Doug Grainger stands in front of Duggan Park’s forest area where the PAL volunteers dove in to get at the hard-to-reach litter that is often not collected.

(Hafsa Ahmed/The Pointer) 


Godfrey said litter on the ground is like “the canary in the coal mine.”

“It's an indication that there's something wrong with society.”

“What I’d like to see is us become a powerful grassroots movement,” he said. “I’d like to think of it actually as a revolution of kindness and compassion.” While there are bad actors who choose to litter, he says there are also issues with trash cans overflowing, often falling over, which contributes to a lot of the litter and an attitude of apathy, which leads to people simply ignoring the trash as it accumulates and becomes normalized.


People Against Littering volunteers pose behind garbage they collected from an abandoned homeless encampment near Sandalwood Parkway.

(Bill Godfrey/Facebook)


The establishment of “litter-free zones,” where residents adopt an area or park and take control over its beautification, is a plan Godfrey is spreading across the city.
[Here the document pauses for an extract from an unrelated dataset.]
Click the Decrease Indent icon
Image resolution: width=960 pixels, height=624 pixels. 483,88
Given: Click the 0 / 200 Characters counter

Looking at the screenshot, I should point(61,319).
Residents are encouraged to report bad actors, not to get people in trouble, he said, but to help track the source of litter in an area. Getting neighbours involved is crucial, to take ownership of the spaces in which they live, work and play.

PAL has completed over 200 cleanups and picked up more than 3,000,000 pieces of litter. 


Cleanups are registered with the City which then picks up after the trash is collected and left at the appropriate location.

(Hafsa Ahmed/The Pointer)


“People have to understand litter is destroying, it's degrading, it's desecrating our planet…and we can solve this problem,” Godfrey said. “We have proven that people power can do something amazing. 

“People have been conditioned to believe that politicians and governments will do these things for them, and that's disaster…”. If the government is expected to look after your own neighbourhood, “you'll take the pride away from them.” 

He enjoys rolling up his sleeves.

“We do not just do the easy areas,” he said. “We get back into the bushes that nobody touches, we get layers in the dirt, we're on our knees and we're digging it up.”


PAL does not rely on City Hall or local politicians to ensure litter is cleaned up.

(Hafsa Ahmed/The Pointer)


On April 14, the organization hosted a cleanup with more than 350 students at Teramoto Park. Godfrey said he is looking for more ways to involve residents and youth, and to get leaders in the community to join the movement.

He wants people to come to Brampton and instead of commenting on how much litter there is, offer praise for how nice the city looks. 

“Can you imagine how happy [Brampton residents] would be if they walk around and they look around and they see a clean city and they know it was them that did it.”